Why revisit 1979 now? Because the lessons travel well.
- Clarity matters. The five demands were specific and national in scope; they gave organizers a north star and gave officials something concrete to answer. Today’s fights—for trans justice, for safe schools, for healthcare access, for the freedom to read, assemble, and speak—deserve the same clarity and courage.
- Coalitions win. The march’s planners invited broad participation across race, class, gender, and geography, and aligned with other struggles for liberation. That cross-movement posture is still how we make progress that lasts.
- Archives are action. Programs, photos, flyers—these are how we teach, recruit, and remember. They are tools for tomorrow’s organizers. The Gay Ohio History Initiative‘s collection makes plain that what we preserve, we empower.
I also hold the harder truths. Our movements—then and now—have had to confront exclusion within. The most powerful history doesn’t smooth those edges; it names them, repairs them, and moves with more intention. When we say “United in Power,” we mean power built through accountability and care, not just proximity.
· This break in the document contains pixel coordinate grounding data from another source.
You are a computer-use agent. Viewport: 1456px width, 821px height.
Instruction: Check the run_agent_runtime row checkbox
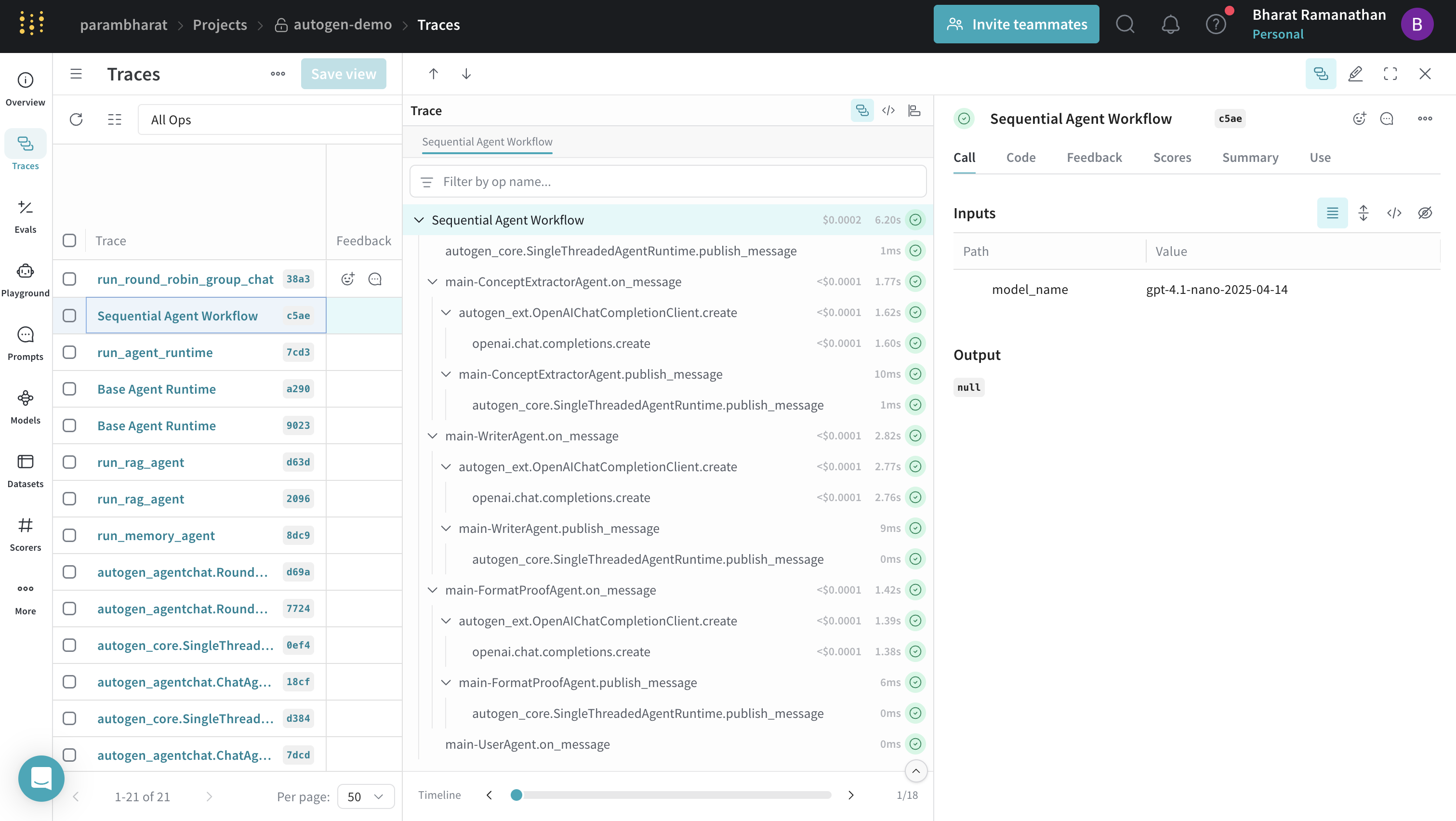(x=69, y=352)
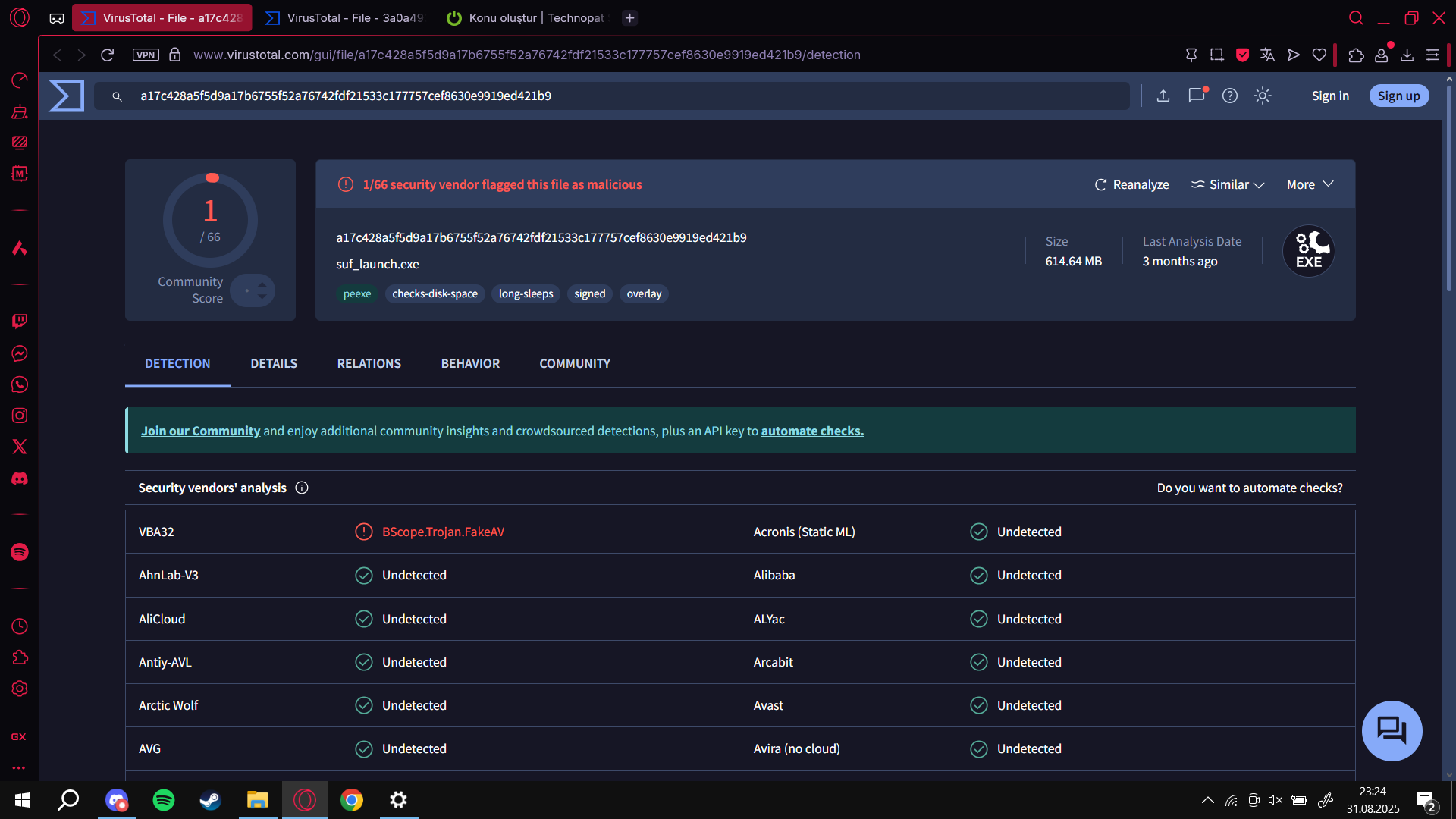This screenshot has width=1456, height=819.
Task: Open Twitch in the Opera sidebar
Action: (x=20, y=321)
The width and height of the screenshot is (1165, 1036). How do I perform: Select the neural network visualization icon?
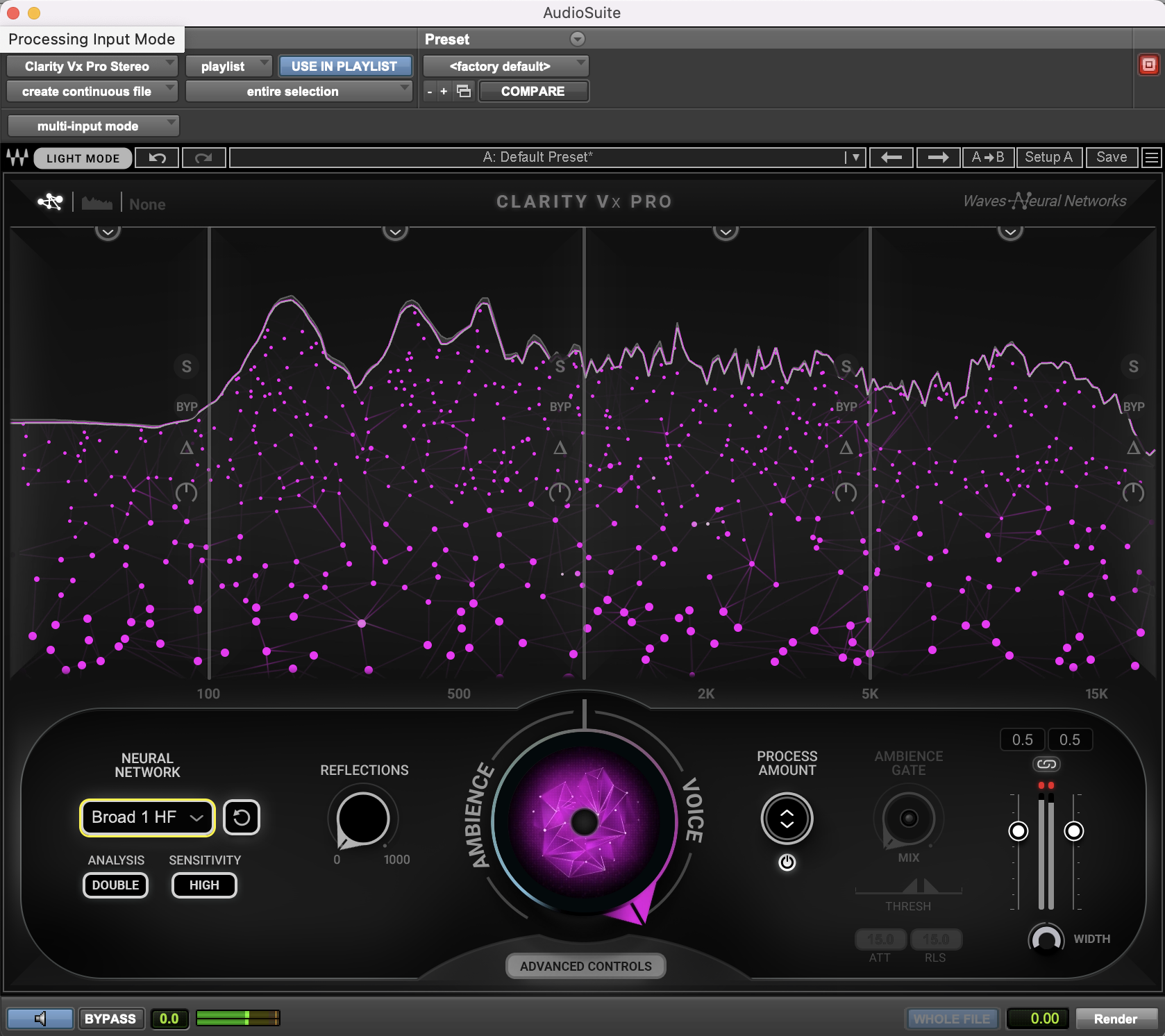(x=49, y=202)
As executive director of Stonewall Columbus, I’m mindful that our local work sits inside this national arc. We build community programs and a resourceful, welcoming center; we engage, and educate, at the city and county levels; we host Pride as both celebration and civic ritual. And we do it with a clear memory: 1979 wasn’t an endpoint…it was 10 years after a spark at Stonewall Inn. It was a blueprint and a promise—that we would keep marching until freedom is shared, safety is real, and dignity is non-negotiable.
This October, I invite you to spend a few minutes with the primary sources: read the 1979 souvenir program, study the photographs, and imagine who you might have been that day—and who you can be for someone now. Then bring that energy with you: to a volunteer shift, to a city council hearing, to a classroom, to your kitchen table. The work endures because we do.
We show up, we carry the banner forward.